Write out the rows again without change, starting at the line containing "Click info icon" and ending at the line containing "click(326, 244)", both included.

[Collected data]
═══

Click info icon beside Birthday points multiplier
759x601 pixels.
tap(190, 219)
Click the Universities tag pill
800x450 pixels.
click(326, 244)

═══

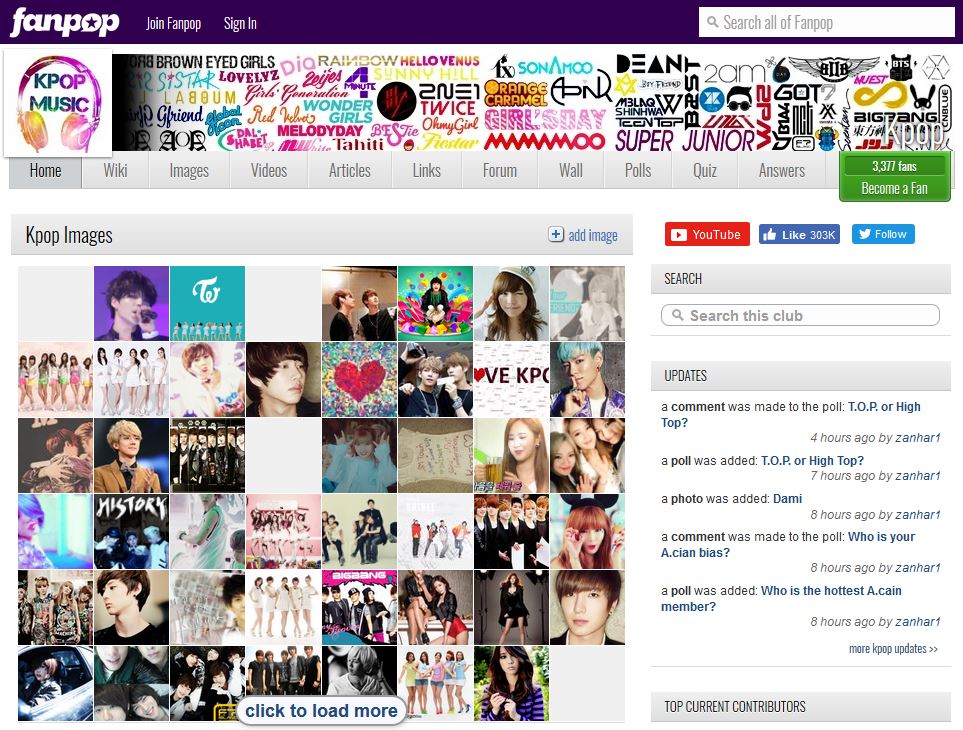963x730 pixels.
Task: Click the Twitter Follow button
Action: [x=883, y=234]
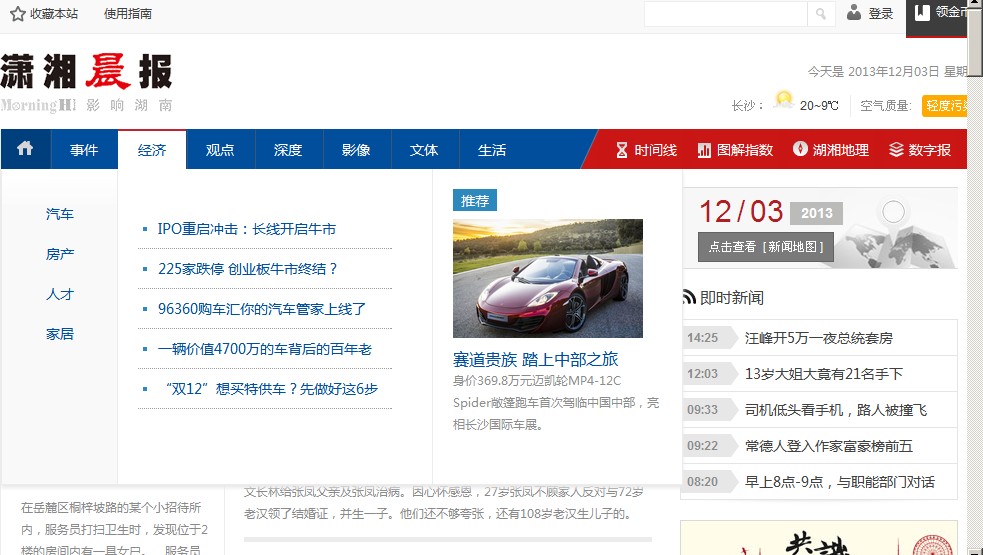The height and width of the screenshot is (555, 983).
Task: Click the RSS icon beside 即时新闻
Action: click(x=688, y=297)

═══

▶ [RESULT]:
Click info icon beside Birthday points multiplier
759x601 pixels.
tap(190, 219)
Click the Universities tag pill
800x450 pixels.
click(326, 244)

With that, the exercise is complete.